NASA’s Curiosity rover commemorates ‘special experiment’ with new selfie
NASA scientists working with the Curiosity rover have had plenty to be excited about over the years, with discoveries coming regularly, revealing tantalizing details about the Red Planet and its history. Recently, a “special chemistry experiment’ was conducted by the robot for only the second time in its history and the completion of that experiment was celebrated with a brand new rover selfie.
The photo, which NASA posted on its website, was snapped on October 11th and while we see it as a single image, it’s actually the result of 57 individual photos that weres stitched together after the fact.
NASA’s Curiosity rover has been hanging around on Mars for over seven years now and it’s been working hard to shed light on as many of the planet’s secrets as possible. It’s spent the entirety of its life on Mars exploring a massive impact site known as the Gale crater.
One of the most interesting features within the crater is a towering mountainous region known as Mount Sharp. The rover has been climbing Mount Sharp for some time now, reaching an area known as the clay-bearing unit.

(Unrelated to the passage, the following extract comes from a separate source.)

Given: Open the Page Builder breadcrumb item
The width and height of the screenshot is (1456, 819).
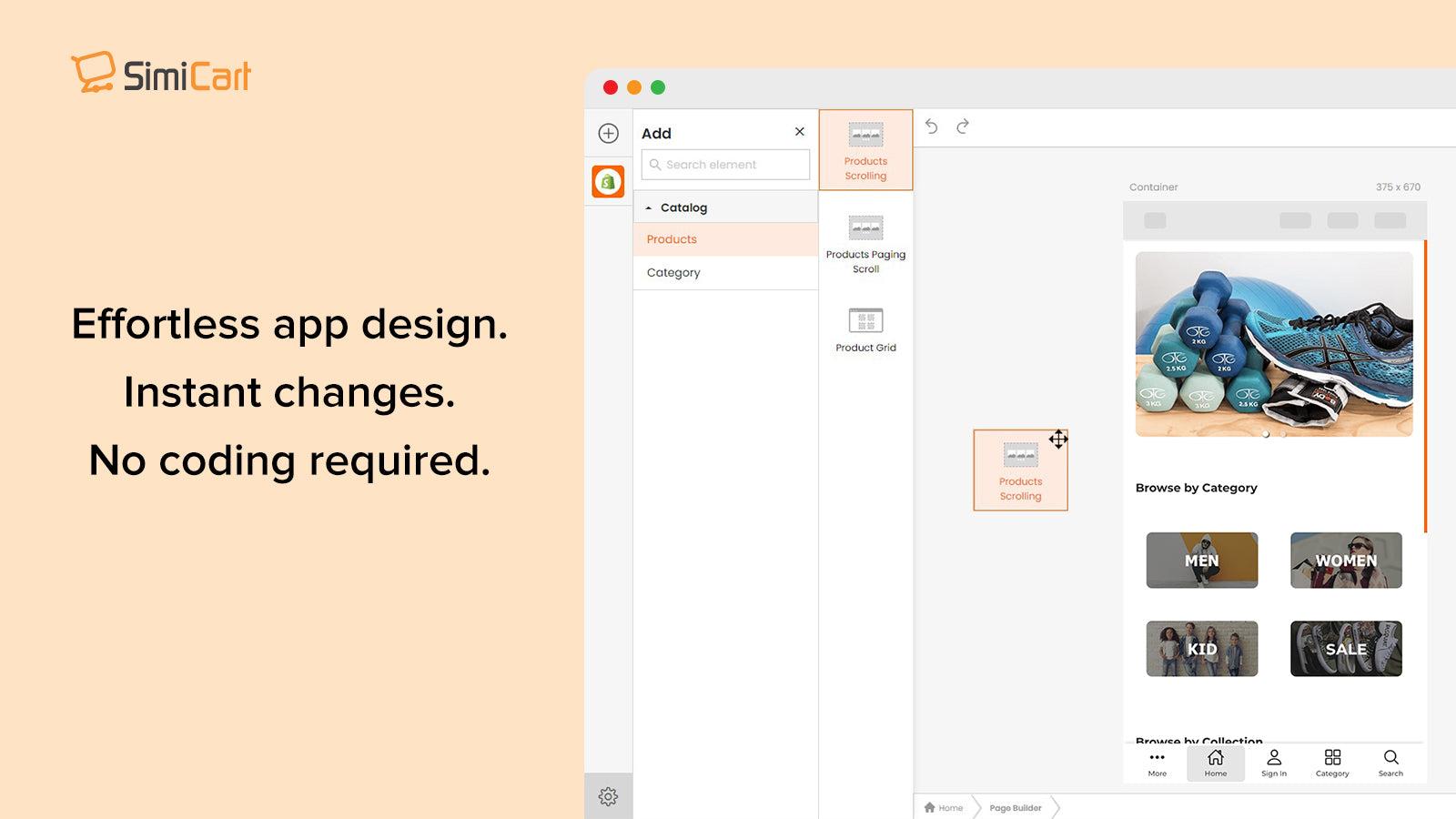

As the name suggests, it’s an area with exposed clay-based rocks and since clay is so good at revealing chemical history, the rover had an opportunity to perform a “wet chemistry” experiment using special cups designed specifically for that purpose.
“We’ve been eager to find an area that would be compelling enough to do wet chemistry,” Paul Mahaffy of NASA’s Goddard Space Flight Center said in a statement. “Now that we’re in the clay-bearing unit, we’ve finally got it.”
The experiments take a long time to complete and researchers back on Earth won’t know the results until sometime in 2020. Nevertheless, it was an occasion fit for a selfie.